Error: cannot open connection with FindLongestSeq with tens of thousands of accessions

sborstein / AnnotationBustR

AnnotationBustR

5 stars 4 forks source link

Error: cannot open connection with FindLongestSeq with tens of thousands of accessions #17

Closed markscherz closed 4 years ago

markscherz commented 5 years ago

I am hitting a wall with FindLongestSeq when the number of Accessions is in the tens of thousands (possibly hundreds for a single species, but currently unknown).

Error in file(file, "r") : cannot open the connection to 'https://eutils.ncbi.nlm.nih.gov/entrez/eutils/efetch.fcgi?db=nucleotide&id=c("MK720938&rettype=fasta&retmode=text' In addition: Warning message: In file(file, "r") : cannot open URL 'https://eutils.ncbi.nlm.nih.gov/entrez/eutils/efetch.fcgi?db=nucleotide&id=c("MK720938&rettype=fasta&retmode=text': HTTP status was '400 Bad Request'

I guess NCBI is throttling access to the function at a certain number of requests per second. Any suggestions for how to overcome this? Also, this package seems great 👍

sborstein commented 5 years ago

Hi @markscherz,

Can you send me the accessions and code you are running so I can attempt to replicate it and troubleshoot it? It is possible it is throttling potentially, although I have ran this function on thousands of sequences previously.

Best,, -Sam

markscherz commented 5 years ago

Hey Sam,

library(AnnotationBustR)

library(reutils)

search <- esearch(term="txid8292[Organism:exp] 16S[title]",db = 'nuccore', usehistory = TRUE)

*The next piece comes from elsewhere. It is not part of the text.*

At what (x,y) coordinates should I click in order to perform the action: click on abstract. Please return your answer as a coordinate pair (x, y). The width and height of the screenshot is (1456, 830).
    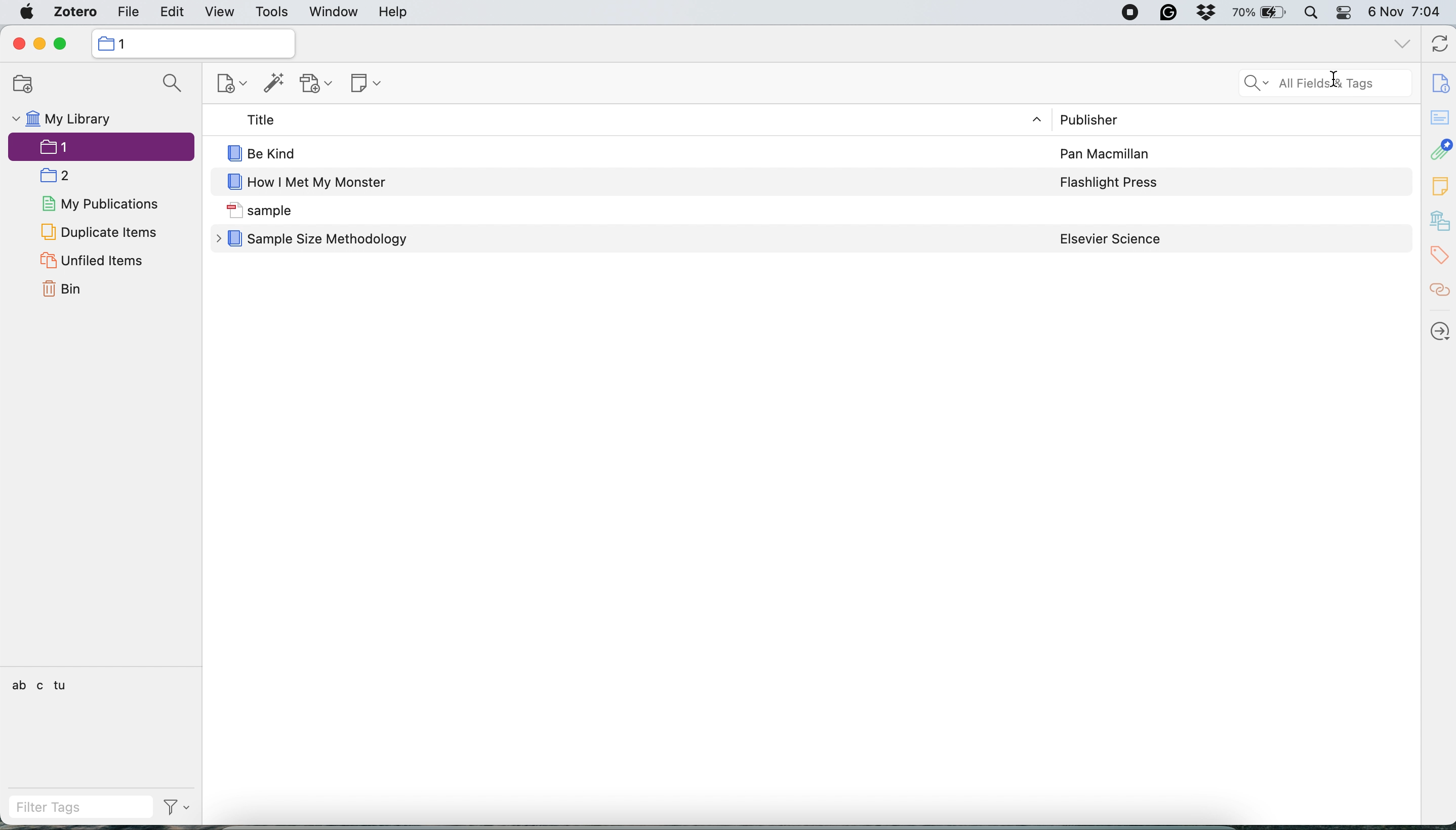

accessions <- efetch(search, rettype = "acc",retmode = "text",outfile = "amphibians16S.txt") #this returns about 56,000 accession numbers

accessions <- read.table("amphibians16S.txt",header = FALSE,stringsAsFactors = FALSE)

longphibs <- FindLongestSeq(accessions)

here's the amphibians16S.txt file so you don't have to generate it yourself (it takes a while): amphibians16S.txt

Cheers, Mark P.S. I do not know if you are aware, but your whole conversation on the chatroom for this project is publicly visible. You may want to make it private, if possible.

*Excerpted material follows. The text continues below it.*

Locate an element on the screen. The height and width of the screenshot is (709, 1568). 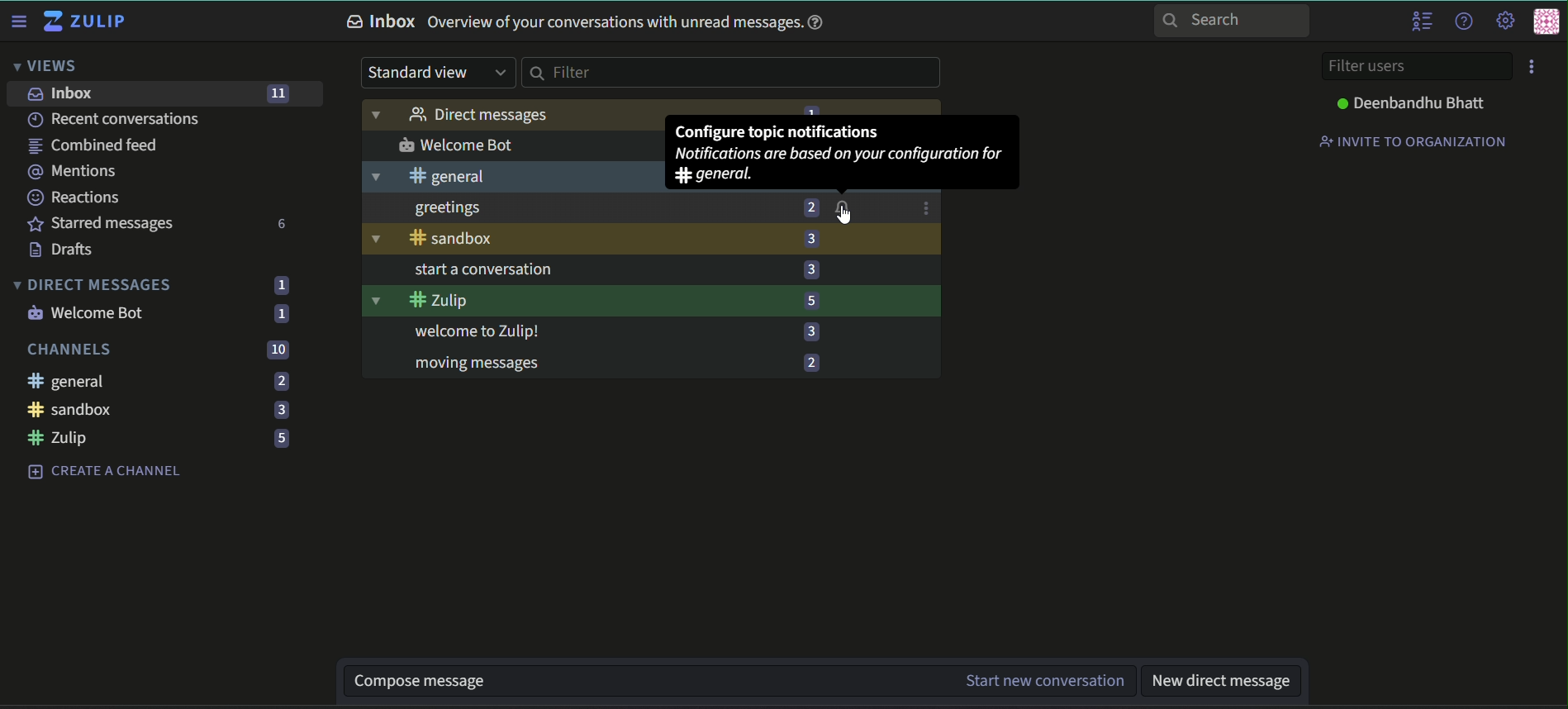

sborstein commented 5 years ago

Hi @markscherz ,

I was not able to replicate it. It ran for me correctly and returned 7760 of what it found to be the longest sequences for each unique species. I have attached the R code and data object as well as a csv of the output.

That error message isn't from AnnotationBustR directly, but from the ape dependency not being able to find the accession. I believe I know what the problem is and it is a minor issue with your code. While you are reading your table in and are properly indicating that there is no header to the data, R still assigns column names to it as it is being read in as a table. As the function takes a vector, it still needs the specific vector of the data frame to be specified. As there are no column names, it should default to V1, so you would need to do accessions$V1. I'll clarify this in the vignette so it is more clear for those using reutils to find their sequences how to proceed. Let me know if this fixes your issue and I will close this after I update the vignette

MarkAmphibians.zip

markscherz commented 5 years ago

Ah, excellent @sborstein! Thanks a lot for taking a look at this, and thanks for clarifying. It worked for me too.